To do: All lines containing the string "will" must be copied from the entries.

Data to process:
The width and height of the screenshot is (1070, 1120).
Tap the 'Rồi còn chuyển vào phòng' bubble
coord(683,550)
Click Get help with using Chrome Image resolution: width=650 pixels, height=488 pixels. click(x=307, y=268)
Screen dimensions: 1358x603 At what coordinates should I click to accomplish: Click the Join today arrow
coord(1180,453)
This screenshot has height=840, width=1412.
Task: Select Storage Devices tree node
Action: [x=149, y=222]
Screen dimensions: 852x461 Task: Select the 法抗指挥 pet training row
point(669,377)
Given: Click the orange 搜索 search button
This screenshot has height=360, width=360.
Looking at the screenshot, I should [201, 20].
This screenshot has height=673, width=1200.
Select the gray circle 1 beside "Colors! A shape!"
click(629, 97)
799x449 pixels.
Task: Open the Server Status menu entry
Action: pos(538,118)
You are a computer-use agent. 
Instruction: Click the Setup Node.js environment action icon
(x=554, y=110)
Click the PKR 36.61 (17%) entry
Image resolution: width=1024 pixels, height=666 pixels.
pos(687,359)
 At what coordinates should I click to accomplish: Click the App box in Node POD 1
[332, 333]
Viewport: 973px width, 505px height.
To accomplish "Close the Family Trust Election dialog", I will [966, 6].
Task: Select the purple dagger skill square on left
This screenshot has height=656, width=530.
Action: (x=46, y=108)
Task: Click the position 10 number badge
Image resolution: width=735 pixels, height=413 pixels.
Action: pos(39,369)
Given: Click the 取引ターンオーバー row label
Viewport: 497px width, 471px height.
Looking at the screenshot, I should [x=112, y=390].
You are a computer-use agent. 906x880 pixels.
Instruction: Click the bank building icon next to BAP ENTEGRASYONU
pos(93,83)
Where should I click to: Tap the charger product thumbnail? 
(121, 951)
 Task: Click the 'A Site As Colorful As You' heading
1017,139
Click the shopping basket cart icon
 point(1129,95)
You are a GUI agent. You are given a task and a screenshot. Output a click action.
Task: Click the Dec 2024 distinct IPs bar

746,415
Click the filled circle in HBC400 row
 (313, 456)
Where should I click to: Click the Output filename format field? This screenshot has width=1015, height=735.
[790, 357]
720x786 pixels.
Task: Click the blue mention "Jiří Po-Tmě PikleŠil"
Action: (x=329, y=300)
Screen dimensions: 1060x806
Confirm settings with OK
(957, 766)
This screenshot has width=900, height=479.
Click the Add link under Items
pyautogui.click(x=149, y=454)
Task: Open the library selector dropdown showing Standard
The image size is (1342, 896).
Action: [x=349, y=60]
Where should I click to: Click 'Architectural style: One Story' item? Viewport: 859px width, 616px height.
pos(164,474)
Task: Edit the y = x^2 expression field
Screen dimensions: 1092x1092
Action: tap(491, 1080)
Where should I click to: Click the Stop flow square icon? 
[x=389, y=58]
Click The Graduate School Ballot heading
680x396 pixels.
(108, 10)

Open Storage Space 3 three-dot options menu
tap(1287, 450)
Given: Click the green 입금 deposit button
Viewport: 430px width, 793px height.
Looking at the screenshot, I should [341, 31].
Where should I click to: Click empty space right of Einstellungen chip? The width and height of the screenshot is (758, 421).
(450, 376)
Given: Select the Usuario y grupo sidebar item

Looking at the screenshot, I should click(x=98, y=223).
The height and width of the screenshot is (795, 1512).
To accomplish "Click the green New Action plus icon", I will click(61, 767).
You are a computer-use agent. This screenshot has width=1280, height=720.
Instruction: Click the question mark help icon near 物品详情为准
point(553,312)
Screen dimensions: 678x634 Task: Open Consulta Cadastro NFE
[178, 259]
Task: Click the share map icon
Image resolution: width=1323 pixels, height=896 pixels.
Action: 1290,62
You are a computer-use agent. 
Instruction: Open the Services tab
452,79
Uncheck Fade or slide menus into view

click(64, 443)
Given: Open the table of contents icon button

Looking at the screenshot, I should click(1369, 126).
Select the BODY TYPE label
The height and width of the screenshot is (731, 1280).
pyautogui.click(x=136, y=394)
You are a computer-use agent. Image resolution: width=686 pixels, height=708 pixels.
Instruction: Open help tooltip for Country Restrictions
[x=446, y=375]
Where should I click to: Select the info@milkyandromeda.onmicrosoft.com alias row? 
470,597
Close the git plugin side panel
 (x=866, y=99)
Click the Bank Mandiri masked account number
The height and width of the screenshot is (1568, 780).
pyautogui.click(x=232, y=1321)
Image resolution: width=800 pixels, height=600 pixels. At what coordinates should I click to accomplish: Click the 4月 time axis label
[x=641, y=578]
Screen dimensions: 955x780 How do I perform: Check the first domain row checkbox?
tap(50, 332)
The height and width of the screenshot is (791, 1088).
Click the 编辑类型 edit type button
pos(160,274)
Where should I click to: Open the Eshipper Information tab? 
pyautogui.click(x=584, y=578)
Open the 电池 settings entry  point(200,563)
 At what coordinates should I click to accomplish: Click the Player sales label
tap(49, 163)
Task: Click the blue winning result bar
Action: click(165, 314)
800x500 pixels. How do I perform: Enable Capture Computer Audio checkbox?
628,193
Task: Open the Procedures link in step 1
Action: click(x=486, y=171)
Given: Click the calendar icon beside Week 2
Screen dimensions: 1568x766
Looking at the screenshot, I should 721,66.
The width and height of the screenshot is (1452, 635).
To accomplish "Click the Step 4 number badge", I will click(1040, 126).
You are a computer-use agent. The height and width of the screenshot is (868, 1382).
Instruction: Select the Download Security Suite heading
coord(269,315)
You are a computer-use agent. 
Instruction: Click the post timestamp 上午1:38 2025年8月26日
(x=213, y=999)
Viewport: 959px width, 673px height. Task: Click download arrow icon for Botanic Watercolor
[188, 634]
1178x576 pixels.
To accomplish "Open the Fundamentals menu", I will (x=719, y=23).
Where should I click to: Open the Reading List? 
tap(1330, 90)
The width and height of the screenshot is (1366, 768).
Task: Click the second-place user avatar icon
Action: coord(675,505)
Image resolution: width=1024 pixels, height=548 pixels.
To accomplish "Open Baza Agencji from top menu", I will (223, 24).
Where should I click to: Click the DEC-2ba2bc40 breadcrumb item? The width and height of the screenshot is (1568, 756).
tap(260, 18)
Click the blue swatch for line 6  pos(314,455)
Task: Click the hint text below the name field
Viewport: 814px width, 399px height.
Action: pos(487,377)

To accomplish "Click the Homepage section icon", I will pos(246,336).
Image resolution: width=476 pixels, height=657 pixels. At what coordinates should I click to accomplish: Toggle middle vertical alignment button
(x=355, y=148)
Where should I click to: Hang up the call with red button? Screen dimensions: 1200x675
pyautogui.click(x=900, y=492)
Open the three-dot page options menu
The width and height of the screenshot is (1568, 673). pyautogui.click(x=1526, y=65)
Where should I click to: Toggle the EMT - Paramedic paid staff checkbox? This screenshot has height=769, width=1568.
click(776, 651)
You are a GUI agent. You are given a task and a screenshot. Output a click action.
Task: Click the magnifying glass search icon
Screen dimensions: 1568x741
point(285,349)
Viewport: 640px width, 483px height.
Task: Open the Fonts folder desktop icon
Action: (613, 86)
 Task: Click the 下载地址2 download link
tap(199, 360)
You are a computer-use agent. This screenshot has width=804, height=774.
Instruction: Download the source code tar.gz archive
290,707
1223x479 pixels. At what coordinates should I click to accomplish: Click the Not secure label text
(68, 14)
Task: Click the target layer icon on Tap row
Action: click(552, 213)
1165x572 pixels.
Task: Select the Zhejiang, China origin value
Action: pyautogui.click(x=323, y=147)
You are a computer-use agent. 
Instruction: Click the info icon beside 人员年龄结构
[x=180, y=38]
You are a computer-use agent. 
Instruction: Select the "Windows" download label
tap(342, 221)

Expected answer:
To accomplish "Close the Family Trust Election dialog", I will [966, 6].
To accomplish "Click the green New Action plus icon", I will click(61, 767).
To accomplish "Click the Step 4 number badge", I will click(1040, 126).
To accomplish "Open the Fundamentals menu", I will (x=719, y=23).
To accomplish "Open Baza Agencji from top menu", I will (223, 24).
To accomplish "Click the Homepage section icon", I will pos(246,336).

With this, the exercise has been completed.